InstantIR: Blind Image Restoration with
Instant Generative Reference

Jen-Yuan Huang^1 2, Haofan Wang², Qixun Wang², Xu Bai², Hao Ai², Peng Xing², Jen-Tse Huang³

¹Peking University · ²InstantX Team · ³The Chinese University of Hong Kong

InstantIR is a novel single-image restoration model designed to resurrect your damaged images, delivering extrem-quality yet realistic details. You can further boost InstantIR performance with additional text prompts, even achieve customized editing!

📢 News

11/07/2024 🔥 Our Space Demo is online, thanks HuggingFace🤗! Play with InstantIR and leave your feedbacks!
11/03/2024 🔥 We provide a Gradio launching script for InstantIR, you can now deploy it on your local machine!
11/02/2024 🔥 InstantIR is now compatitble with diffusers🧨, you can utilize features from this fascinating package!
10/15/2024 🔥 Code and model released!

📝 TODOs:

Tutorial video
Launch online demo
Remove dependency on local diffusers
Gradio launching script

✨ Usage

Quick start

1. Clone this repo and setting up environment

git clone https://github.com/instantX-research/InstantIR.git
cd InstantIR
conda create -n instantir python=3.9 -y
conda activate instantir
pip install -r requirements.txt

2. Download pre-trained models

InstantIR is built on SDXL and DINOv2. You can download them either directly from 🤗 huggingface or using Python package.

🤗 link	Python command
SDXL	`hf_hub_download(repo_id="stabilityai/stable-diffusion-xl-base-1.0")`
facebook/dinov2-large	`hf_hub_download(repo_id="facebook/dinov2-large")`
InstantX/InstantIR	`hf_hub_download(repo_id="InstantX/InstantIR")`

Note: Make sure to import the package first with from huggingface_hub import hf_hub_download if you are using Python script.

3. Inference

You can run InstantIR inference using infer.sh with the following arguments specified.

infer.sh \
    --sdxl_path <path_to_SDXL> \
    --vision_encoder_path <path_to_DINOv2> \
    --instantir_path <path_to_InstantIR> \
    --test_path <path_to_input> \
    --out_path <path_to_output>

See infer.py for more config options.

4. Using tips

InstantIR is powerful, but with your help it can do better. InstantIR's flexible pipeline makes it tunable to a large extent. Here are some tips we found particularly useful for various cases you may encounter:

Over-smoothing: reduce --cfg to 3.0～5.0. Higher CFG scales can sometimes rigid lines or lack of details.
Low fidelity: set --preview_start to 0.1~0.4 to preserve fidelity from inputs. The previewer can yield misleading references when input latent is too noisy. In such cases, we suggest to disable the previewer at early timesteps.
Local distortions: set --creative_start to 0.6~0.8. This will let InstantIR render freely in the late diffusion process, where the high-frequency details are generated. Smaller --creative_start spares more spaces for creative restoration, but will diminish fidelity.
Faster inference: higher --preview_start and lower --creative_start can both reduce computational costs and accelerate InstantIR inference.

Caution

These features are training-free and thus experimental. If you would like to try, we suggest to tune these parameters case-by-case.

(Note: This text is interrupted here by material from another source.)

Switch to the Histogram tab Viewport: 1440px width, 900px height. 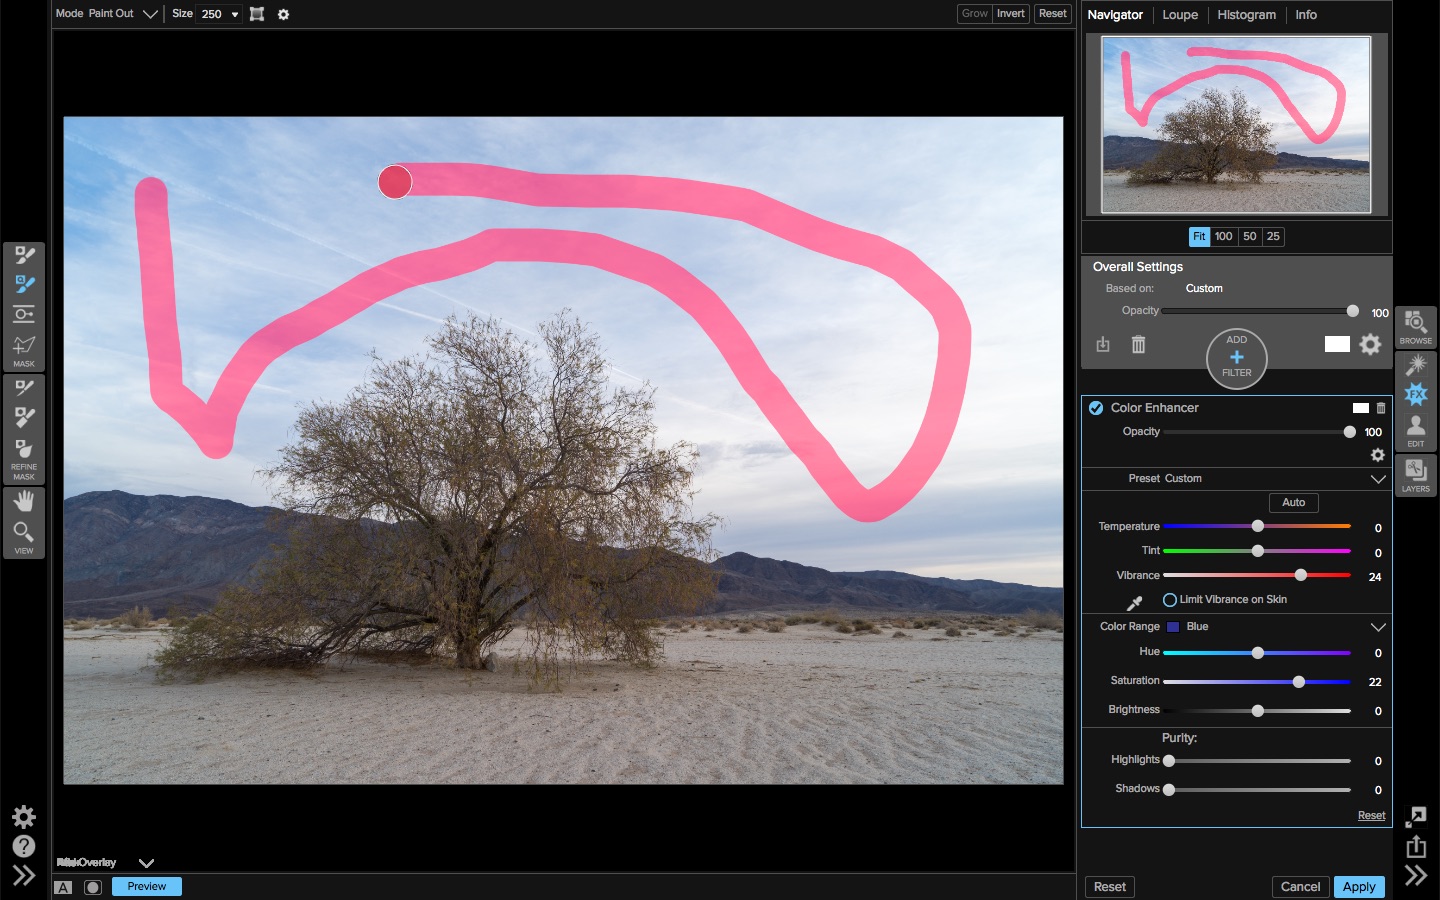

Use InstantIR with diffusers 🧨

InstantIR is fully compatible with diffusers and is supported by all those powerful features in this package. You can directly load InstantIR via diffusers snippet:

# !pip install diffusers opencv-python transformers accelerate
import torch
from PIL import Image

from diffusers import DDPMScheduler
from schedulers.lcm_single_step_scheduler import LCMSingleStepScheduler

from module.ip_adapter.utils import load_adapter_to_pipe
from pipelines.sdxl_instantir import InstantIRPipeline

# suppose you have InstantIR weights under ./models
instantir_path = f'./models'

# load pretrained models
pipe = InstantIRPipeline.from_pretrained('stabilityai/stable-diffusion-xl-base-1.0', torch_dtype=torch.float16)

# load adapter
load_adapter_to_pipe(
    pipe,
    f"{instantir_path}/adapter.pt",
    image_encoder_or_path = 'facebook/dinov2-large',
)

# load previewer lora
pipe.prepare_previewers(instantir_path)
pipe.scheduler = DDPMScheduler.from_pretrained('stabilityai/stable-diffusion-xl-base-1.0', subfolder="scheduler")
lcm_scheduler = LCMSingleStepScheduler.from_config(pipe.scheduler.config)

# load aggregator weights
pretrained_state_dict = torch.load(f"{instantir_path}/aggregator.pt")
pipe.aggregator.load_state_dict(pretrained_state_dict)

# send to GPU and fp16
pipe.to(device='cuda', dtype=torch.float16)
pipe.aggregator.to(device='cuda', dtype=torch.float16)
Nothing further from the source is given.